● **What to produce**: What does the data read, word for word, from the line containing "Task: Click the Basic" through its final line? Give those lines only.

● **Data to process**:
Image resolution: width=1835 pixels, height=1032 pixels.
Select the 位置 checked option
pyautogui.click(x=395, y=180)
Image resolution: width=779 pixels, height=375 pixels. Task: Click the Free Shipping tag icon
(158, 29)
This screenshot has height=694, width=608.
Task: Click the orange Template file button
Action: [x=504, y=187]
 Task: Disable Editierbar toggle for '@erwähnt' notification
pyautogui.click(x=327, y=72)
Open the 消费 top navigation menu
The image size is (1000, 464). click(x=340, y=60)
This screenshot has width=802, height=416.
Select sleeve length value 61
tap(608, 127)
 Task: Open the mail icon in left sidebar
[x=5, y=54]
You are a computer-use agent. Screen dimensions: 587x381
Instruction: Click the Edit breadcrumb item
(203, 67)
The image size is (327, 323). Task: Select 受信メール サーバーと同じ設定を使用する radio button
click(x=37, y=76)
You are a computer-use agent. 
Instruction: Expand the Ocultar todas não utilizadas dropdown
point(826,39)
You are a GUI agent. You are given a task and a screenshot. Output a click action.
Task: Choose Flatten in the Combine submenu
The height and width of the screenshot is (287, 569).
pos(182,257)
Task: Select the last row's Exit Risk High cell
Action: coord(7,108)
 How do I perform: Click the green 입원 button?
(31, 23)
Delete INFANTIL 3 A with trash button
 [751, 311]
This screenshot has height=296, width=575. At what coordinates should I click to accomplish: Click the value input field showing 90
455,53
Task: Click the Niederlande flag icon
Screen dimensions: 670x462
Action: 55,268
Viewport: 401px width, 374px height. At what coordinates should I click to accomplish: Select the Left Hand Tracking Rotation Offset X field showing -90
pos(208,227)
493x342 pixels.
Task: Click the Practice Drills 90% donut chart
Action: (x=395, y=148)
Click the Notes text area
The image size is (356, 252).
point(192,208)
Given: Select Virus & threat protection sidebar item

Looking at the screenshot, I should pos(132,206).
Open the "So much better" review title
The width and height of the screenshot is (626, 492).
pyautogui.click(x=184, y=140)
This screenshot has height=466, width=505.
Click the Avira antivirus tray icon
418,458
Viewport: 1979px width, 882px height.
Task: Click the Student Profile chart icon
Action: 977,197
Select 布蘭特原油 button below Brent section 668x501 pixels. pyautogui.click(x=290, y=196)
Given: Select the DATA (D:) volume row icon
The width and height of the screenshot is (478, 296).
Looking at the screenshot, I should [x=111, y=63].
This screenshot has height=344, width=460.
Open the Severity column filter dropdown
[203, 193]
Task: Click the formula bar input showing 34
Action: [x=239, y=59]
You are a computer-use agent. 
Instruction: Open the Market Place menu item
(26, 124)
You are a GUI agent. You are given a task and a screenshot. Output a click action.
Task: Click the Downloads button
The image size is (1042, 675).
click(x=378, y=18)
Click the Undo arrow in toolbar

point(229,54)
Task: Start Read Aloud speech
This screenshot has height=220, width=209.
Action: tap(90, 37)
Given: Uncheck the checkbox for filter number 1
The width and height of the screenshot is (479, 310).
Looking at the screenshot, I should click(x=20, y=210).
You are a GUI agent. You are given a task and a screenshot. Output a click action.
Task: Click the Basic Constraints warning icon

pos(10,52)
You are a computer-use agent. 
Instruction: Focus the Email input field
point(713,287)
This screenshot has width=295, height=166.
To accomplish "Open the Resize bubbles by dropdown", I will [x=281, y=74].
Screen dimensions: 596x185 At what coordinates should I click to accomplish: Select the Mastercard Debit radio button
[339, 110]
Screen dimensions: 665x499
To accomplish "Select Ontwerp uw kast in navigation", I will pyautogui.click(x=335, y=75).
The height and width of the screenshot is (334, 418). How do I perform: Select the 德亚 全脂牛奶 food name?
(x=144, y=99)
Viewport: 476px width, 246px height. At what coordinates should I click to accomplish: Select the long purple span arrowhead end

● **Output of the task**:
Task: Click the Basic Constraints warning icon

pos(10,52)
You are a computer-use agent. 
Instruction: Focus the Email input field
point(713,287)
This screenshot has width=295, height=166.
To accomplish "Open the Resize bubbles by dropdown", I will [x=281, y=74].
Screen dimensions: 596x185 At what coordinates should I click to accomplish: Select the Mastercard Debit radio button
[339, 110]
Screen dimensions: 665x499
To accomplish "Select Ontwerp uw kast in navigation", I will pyautogui.click(x=335, y=75).
The height and width of the screenshot is (334, 418). How do I perform: Select the 德亚 全脂牛奶 food name?
(x=144, y=99)
Viewport: 476px width, 246px height. At what coordinates should I click to accomplish: Select the long purple span arrowhead end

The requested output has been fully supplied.